Der Direktor einer höheren Fachhochschule möchte diese Entwicklung aber
nicht einfach hinnehmen. Daher fordern er und seine Kollegin Nadja
Kehrli-Feldmann den Gemeinderat in einer Motion dazu auf, ein Konzept zur
Schaffung öffentlicher Ganztageskindergärten auszuarbeiten und Pilotprojekte zu
lancieren. «Die privaten Kitas haben Tatsachen geschaffen», sagt Marbet. Die
Stadt müsse nun darauf reagieren.
Bern als Hochburg für Private
Private Ganztageskindergärten sind in der Tat ein neueres Phänomen. Von
einem Boom zu sprechen, ist aber wohl vermessen. Seit 2013 hat die
Erziehungsdirektion laut eigenen Angaben acht private Kindergärten in
Kindertagesstätten bewilligt – sieben davon in der Stadt Bern. Die Kinder
können dort zwar auch von Betreuungspersonen unterrichtet werden.
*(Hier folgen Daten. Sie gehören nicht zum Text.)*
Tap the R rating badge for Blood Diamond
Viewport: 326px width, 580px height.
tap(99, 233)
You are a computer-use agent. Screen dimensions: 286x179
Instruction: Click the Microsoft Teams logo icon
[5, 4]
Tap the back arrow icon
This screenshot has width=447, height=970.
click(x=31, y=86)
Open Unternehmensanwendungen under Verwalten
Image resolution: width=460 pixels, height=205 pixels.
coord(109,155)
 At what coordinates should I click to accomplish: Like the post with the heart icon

Gemäss
Volksschulgesetz müssen diese aber von Personen angeleitet werden, die über
eine pädagogische Ausbildung verfügen. «Wir bieten Ganztageskindergärten nicht
aus ökonomischen Gründen an», sagt Marcel Brülhart, Präsident des Vereins
Leolea. Das Angebot sei auf Wunsch von Eltern eingeführt worden und entspreche
einem Bedürfnis. Sobald ein Kind ins Kindergartenalter komme, gebe es keine
ganztägige Betreuung mehr. «Leolea wollte für dieses Problem eine Lösung
anbieten», sagt Brülhart. Dabei handle es sich nicht um ein Angebot für
Wohlhabende.
FDP-Stadträtin Claudine Esseiva sieht das ähnlich: «Das
Kindergartenalter ist eine betreuungstechnische Herausforderung für die
Eltern», sagt die Mutter eines dreijährigen Sohnes. Zum Glück gebe es in der
Stadt Bern Unternehmen wie Leolea, die das erkannt hätten. Dabei sei das
Bedürfnis nach Ganztageskindergärten ja nicht neu. «Der linke Gemeinderat
dieser Stadt befasst sich aber lieber mit Prestigeprojekten wie der Velobrücke.»
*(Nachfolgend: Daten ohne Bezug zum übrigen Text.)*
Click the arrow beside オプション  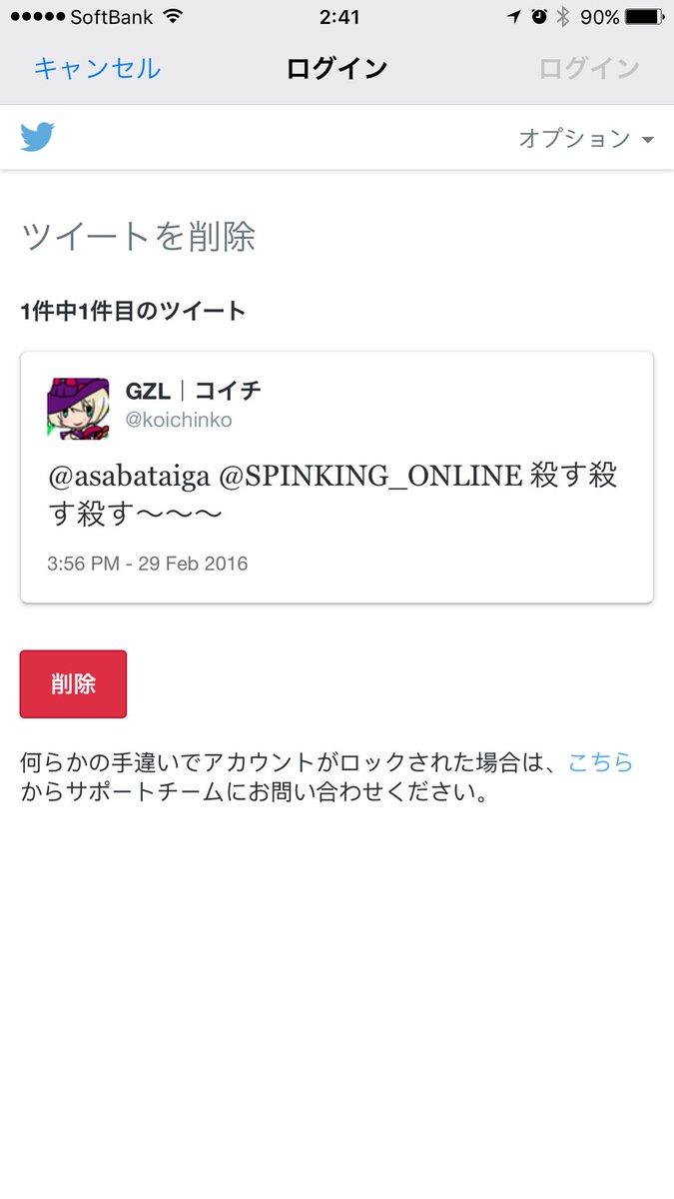647,140
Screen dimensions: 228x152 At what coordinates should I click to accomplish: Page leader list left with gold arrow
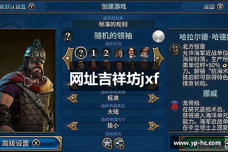[x=68, y=58]
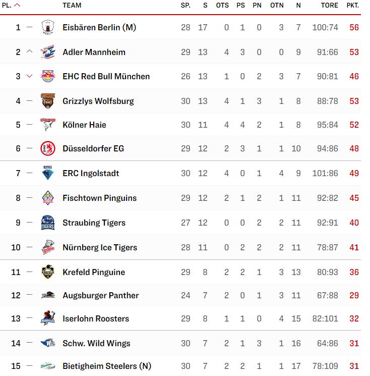The height and width of the screenshot is (376, 370).
Task: Toggle sort order via PL. column arrow
Action: point(17,5)
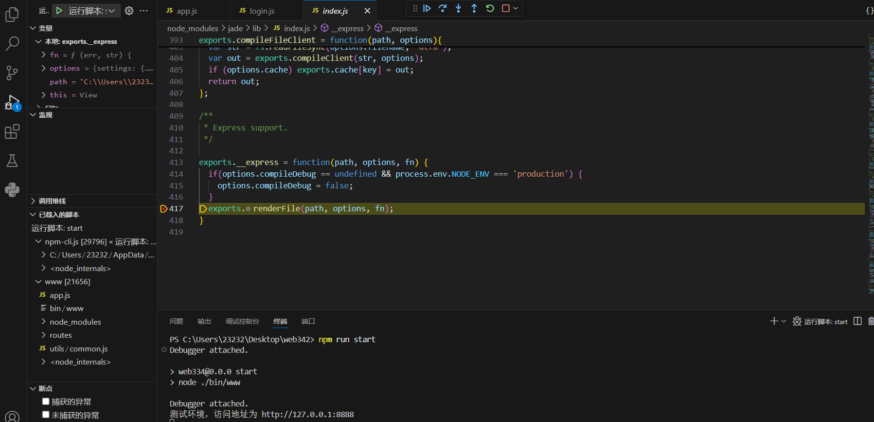
Task: Open the Explorer view in activity bar
Action: coord(12,15)
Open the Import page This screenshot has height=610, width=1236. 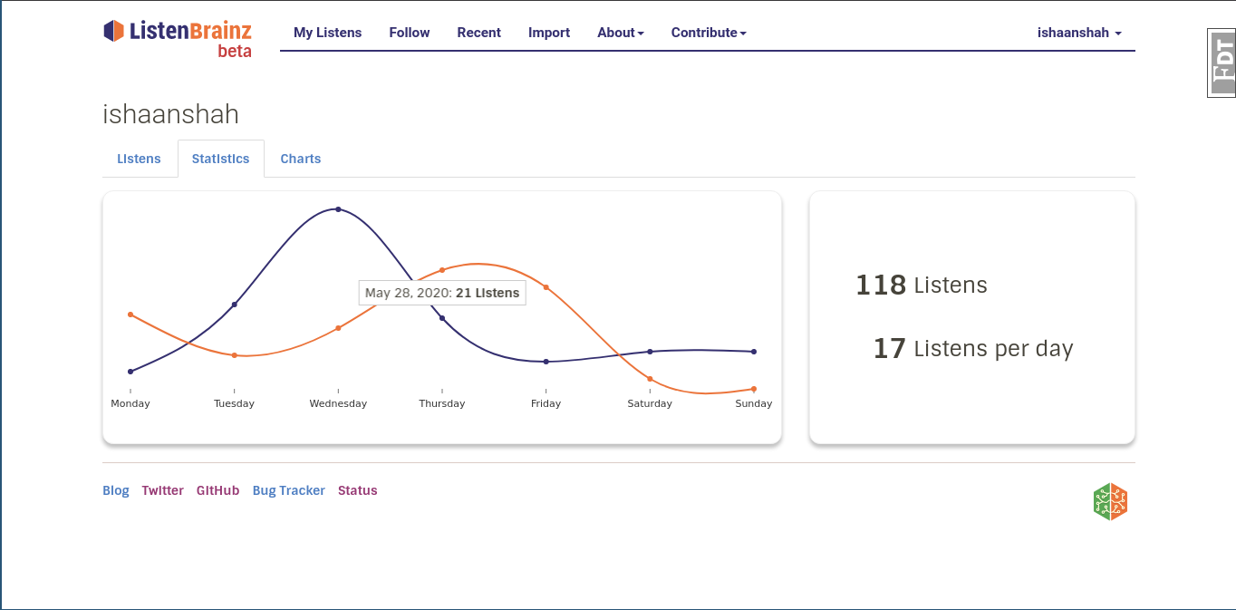click(549, 33)
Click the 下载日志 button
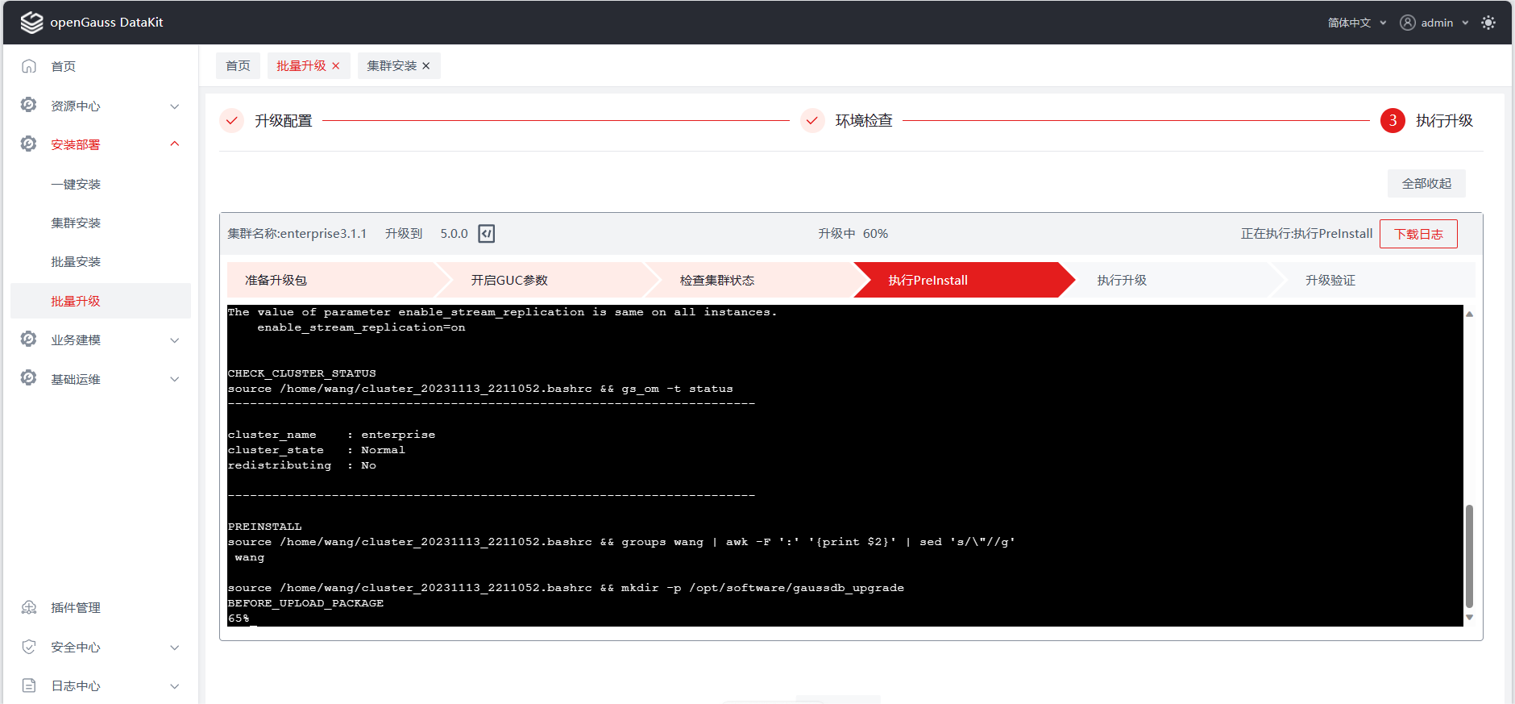Screen dimensions: 1515x704 coord(1417,234)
Esseiva begrüsst die Stossrichtung der SP-Motion. Deren Begründung lehnt sie
jedoch ab. «Die Unterscheidung zwischen guten öffentlichen und bösen privaten
Kitas ist hanebüchen», sagt Esseiva.
Stadt ist nicht ganz untätig
Die Stadtberner Sozialdirektion ist in Sachen Ganztageskindergarten
nicht so passiv, wie es scheint: «Wir prüfen aktuell die Integration eines
Kindergartens in eine Kita», sagt Schulamtsleiterin Irène Hänsenberger auf
Anfrage. Sie weist zudem darauf hin, dass Kindergarten-Kinder auch im
Pilotprojekt Ganztagesschule einbezogen sein werden.
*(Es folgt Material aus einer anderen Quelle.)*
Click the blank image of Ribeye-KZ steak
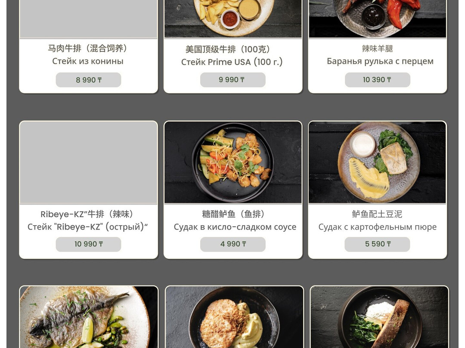The image size is (465, 348). [x=88, y=162]
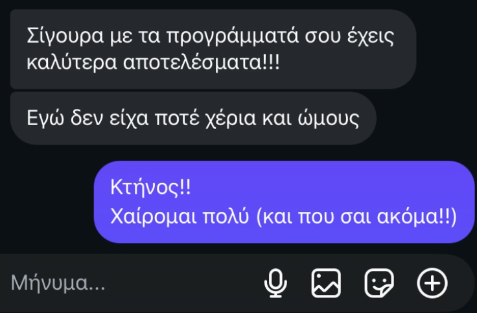Tap the ακόμα!!) ending of the sent message

point(417,216)
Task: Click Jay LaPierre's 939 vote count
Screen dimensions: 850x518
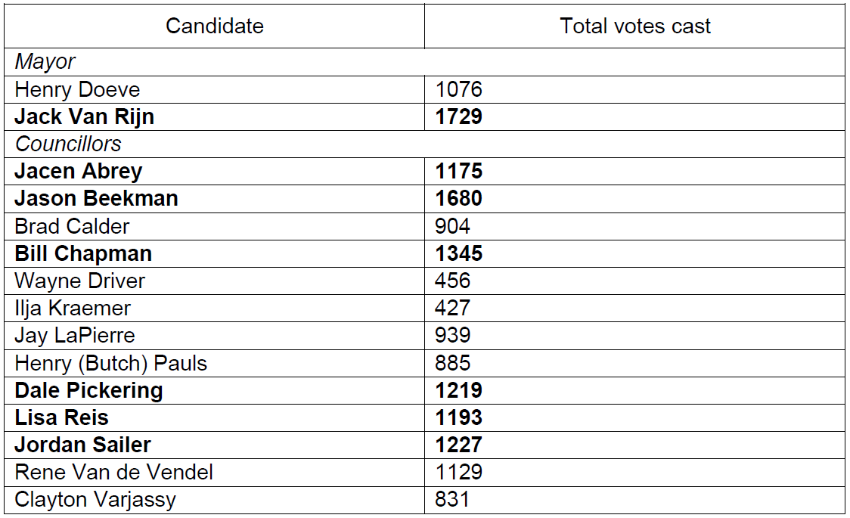Action: pyautogui.click(x=452, y=336)
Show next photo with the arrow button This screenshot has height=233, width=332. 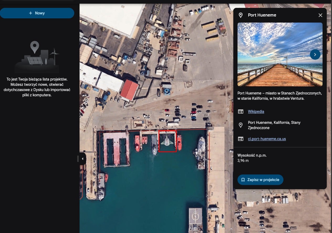(315, 55)
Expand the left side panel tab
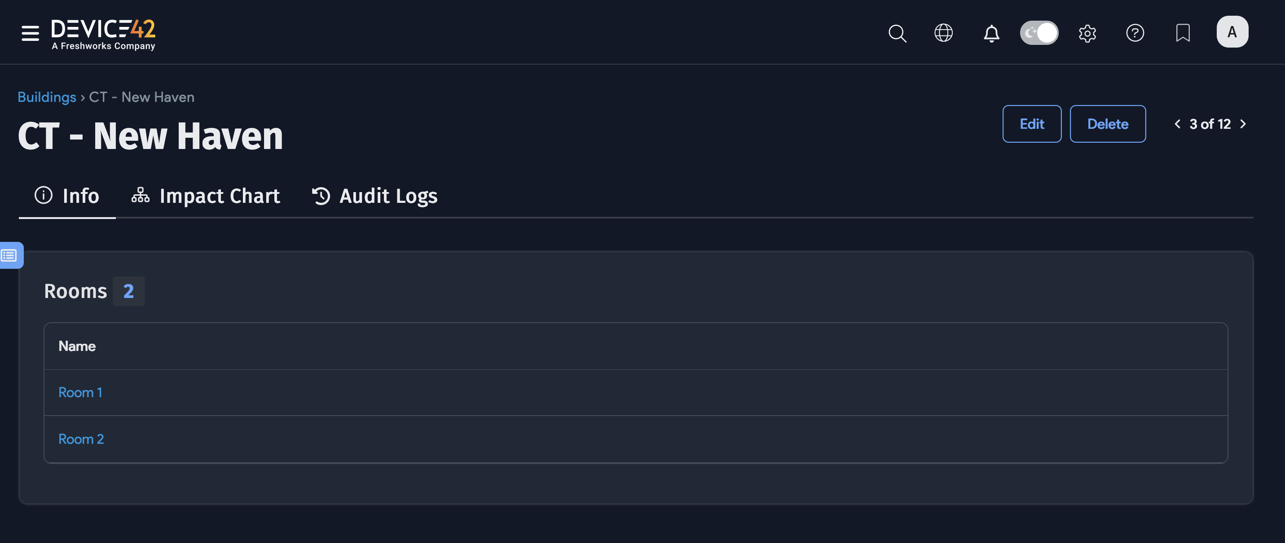This screenshot has height=543, width=1285. (x=10, y=255)
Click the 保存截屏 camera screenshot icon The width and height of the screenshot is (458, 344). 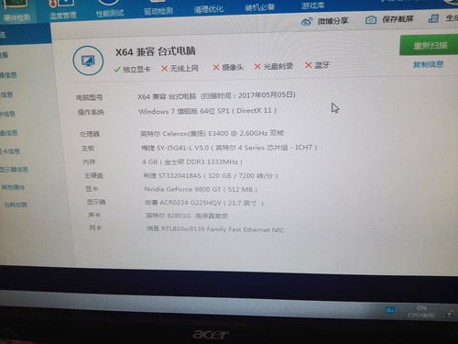pos(371,20)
Auf die private Konkurrenz reagiert die Sozialdirektion grundsätzlich
gelassen. Die Durchmischung der öffentlichen Kindergärten sei durch die
privaten Anbieter nicht gefährdet, da verhältnismässig wenig Kita-Kinder einen
Kindergarten besuchten. Zudem seien die Ganztageskindergärten in den privaten
Kitas zu den Betreuungsgutscheinen zugelassen und damit gebührenfrei.